* _Texto mostrado_
########################################
Confieso que he vivido
Pablo Neruda tiene un libro titulado así. Cuando lo leí, no me alcanzaron las palabras para explicar la majestuosudad y brillantez de aquella mente poética. Confesar es un verbo de crimen. En el diccionario se define como expresar voluntariamente o, como reconocer y declarar por la fuerza. De cualquier forma, se supone que lo que se confiesa nunca debió haber pasado. Los católicos me entenderán y, han de seguirme con la mano sobre el pecho al unísono: confieso que he pecado. Dicen que los jueces y abogados se persiginan simbólicamente cuando escuchan lo que tienen que intermediar, solo lo que castiga Dios.
Pequé al creer que había cometido un error al nacer, que de todas formas nadie me querría en este mundo. Pequé al creer que había sido un error seguir con vida durante 29 años, que de todas formas no le haría ningún bien a este mundo. Sin embargo, mi peor pecado fue haber deseado, aunque sea un poquito todos los días, la muerte. ¿Por qué lo digo? Porque me quejé en vez de agradecer.
########################################
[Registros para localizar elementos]
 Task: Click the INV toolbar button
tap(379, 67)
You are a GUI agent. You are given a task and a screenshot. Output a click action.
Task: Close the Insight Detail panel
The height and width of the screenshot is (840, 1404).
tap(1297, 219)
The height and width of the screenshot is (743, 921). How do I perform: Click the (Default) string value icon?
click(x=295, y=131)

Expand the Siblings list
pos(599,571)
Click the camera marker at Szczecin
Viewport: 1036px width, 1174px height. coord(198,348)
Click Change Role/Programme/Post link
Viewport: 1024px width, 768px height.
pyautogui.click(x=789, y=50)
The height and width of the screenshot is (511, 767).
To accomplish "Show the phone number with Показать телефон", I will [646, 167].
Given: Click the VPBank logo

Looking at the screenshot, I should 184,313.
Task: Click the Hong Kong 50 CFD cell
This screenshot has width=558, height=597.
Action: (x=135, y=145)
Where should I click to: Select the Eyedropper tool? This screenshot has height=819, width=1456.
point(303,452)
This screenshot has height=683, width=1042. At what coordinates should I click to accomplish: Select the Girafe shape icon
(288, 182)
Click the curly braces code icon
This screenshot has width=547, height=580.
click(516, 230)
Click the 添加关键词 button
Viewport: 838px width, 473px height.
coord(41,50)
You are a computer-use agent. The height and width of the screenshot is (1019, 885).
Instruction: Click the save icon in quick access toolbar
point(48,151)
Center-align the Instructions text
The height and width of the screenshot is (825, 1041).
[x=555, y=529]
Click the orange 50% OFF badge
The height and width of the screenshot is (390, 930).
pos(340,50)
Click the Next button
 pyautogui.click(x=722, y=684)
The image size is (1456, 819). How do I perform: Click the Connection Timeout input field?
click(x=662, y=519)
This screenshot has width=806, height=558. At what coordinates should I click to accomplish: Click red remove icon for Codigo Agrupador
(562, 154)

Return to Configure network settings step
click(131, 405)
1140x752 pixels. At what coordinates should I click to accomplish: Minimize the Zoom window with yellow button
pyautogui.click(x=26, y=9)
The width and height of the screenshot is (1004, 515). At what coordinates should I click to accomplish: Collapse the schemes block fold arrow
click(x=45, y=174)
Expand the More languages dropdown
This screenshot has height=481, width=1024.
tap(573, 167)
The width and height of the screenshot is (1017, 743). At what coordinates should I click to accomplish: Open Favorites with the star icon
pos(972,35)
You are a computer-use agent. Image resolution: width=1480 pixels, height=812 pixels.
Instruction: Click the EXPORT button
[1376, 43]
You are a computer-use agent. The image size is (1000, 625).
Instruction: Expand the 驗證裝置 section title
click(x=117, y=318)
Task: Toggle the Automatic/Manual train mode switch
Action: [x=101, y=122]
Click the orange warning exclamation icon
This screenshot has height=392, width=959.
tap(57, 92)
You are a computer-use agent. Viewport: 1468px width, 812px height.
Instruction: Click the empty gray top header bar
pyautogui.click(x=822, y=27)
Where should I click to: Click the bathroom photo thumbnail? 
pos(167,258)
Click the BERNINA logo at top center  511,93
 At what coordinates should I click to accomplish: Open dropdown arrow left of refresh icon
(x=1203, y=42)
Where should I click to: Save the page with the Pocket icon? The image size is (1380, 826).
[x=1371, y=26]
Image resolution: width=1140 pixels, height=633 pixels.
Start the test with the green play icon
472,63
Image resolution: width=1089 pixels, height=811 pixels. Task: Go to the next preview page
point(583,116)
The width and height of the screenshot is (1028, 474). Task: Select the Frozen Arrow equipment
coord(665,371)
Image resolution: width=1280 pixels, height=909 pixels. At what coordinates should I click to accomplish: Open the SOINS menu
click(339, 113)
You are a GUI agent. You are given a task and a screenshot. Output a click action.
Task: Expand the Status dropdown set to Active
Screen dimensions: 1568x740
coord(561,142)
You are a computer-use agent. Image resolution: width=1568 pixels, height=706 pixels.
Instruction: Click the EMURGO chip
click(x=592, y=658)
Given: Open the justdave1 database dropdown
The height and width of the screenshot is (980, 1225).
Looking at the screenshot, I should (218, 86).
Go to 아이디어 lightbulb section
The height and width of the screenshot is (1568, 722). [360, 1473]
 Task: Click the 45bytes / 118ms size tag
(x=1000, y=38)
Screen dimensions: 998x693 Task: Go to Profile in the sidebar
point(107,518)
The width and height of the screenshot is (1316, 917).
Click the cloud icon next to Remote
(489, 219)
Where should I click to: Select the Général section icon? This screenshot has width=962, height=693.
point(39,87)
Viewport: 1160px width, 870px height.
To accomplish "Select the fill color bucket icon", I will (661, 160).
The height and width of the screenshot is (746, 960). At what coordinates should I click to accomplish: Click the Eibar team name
########################################
* _Qué debes hacer_
[A] Transcribe, por favor, el fragmento del texto sobre la confesión que va desde "Pequé al creer que había cometido" hasta "vez de agradecer.", ambos incluidos.
[B] Según el texto sobre la confesión, ¿quién tiene un libro con el mismo título?

* _Respuestas por tarea_
[A]
Pequé al creer que había cometido un error al nacer, que de todas formas nadie me querría en este mundo. Pequé al creer que había sido un error seguir con vida durante 29 años, que de todas formas no le haría ningún bien a este mundo. Sin embargo, mi peor pecado fue haber deseado, aunque sea un poquito todos los días, la muerte. ¿Por qué lo digo? Porque me quejé en vez de agradecer.

[B] Pablo Neruda.